The Old School Privy is a historic outhouse in the village of Genoa, Ohio, United States. Constructed in the 1870s, it has the unusual distinction of being both a public toilet and an official historic site.

Incorporated in 1868, Genoa quickly sought to demonstrate its residents' civic pride through the construction of fine buildings. Among these was its first schoolhouse, which the residents built two years later; it was significant enough to the community that they also erected an architecturally distinctive public toilet adjacent to it in the same year. Public toilets were once common near crossroads in Ohio and other Northwest Territory states, but architecture comparable to the Old School Privy was virtually unknown for such humble structures. In later years, the building was converted for use as an incinerator.

Built of brick, the privy features elements of limestone. It is a rectangular building with a gabled roof and a chimney at each end; two doors pierce the front, while two full windows and a small semicircular light are placed in the side. Rather than being built simply functionally without unnecessary elements, the building features the high styling of Romanesque Revival architecture, such as rusticated stone trim and decorative stonework in the arches that top the entrances. Stonework is used in many of the components that were expected to see heavy use, including the steps, the windowsills, the thresholds, and the water table.
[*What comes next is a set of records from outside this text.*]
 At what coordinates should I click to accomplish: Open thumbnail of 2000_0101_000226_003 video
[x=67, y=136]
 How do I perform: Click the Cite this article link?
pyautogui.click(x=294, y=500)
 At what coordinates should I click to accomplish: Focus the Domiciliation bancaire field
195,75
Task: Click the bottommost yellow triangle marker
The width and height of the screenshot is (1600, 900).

In 1975, the Old School Privy was listed on the National Register of Historic Places, qualifying because of its place in local history. One of 29 such locations in Ottawa County, it was the seventh to be given this distinction. Other outhouses have been added to the Register as contributing properties to larger designations, such as the outhouses associated with the Old Union Church at Alfordsville in southwestern Indiana, but very few public toilets such as the Old School Privy or Colorado's Bear Lake Comfort Station have individually been named to the Register.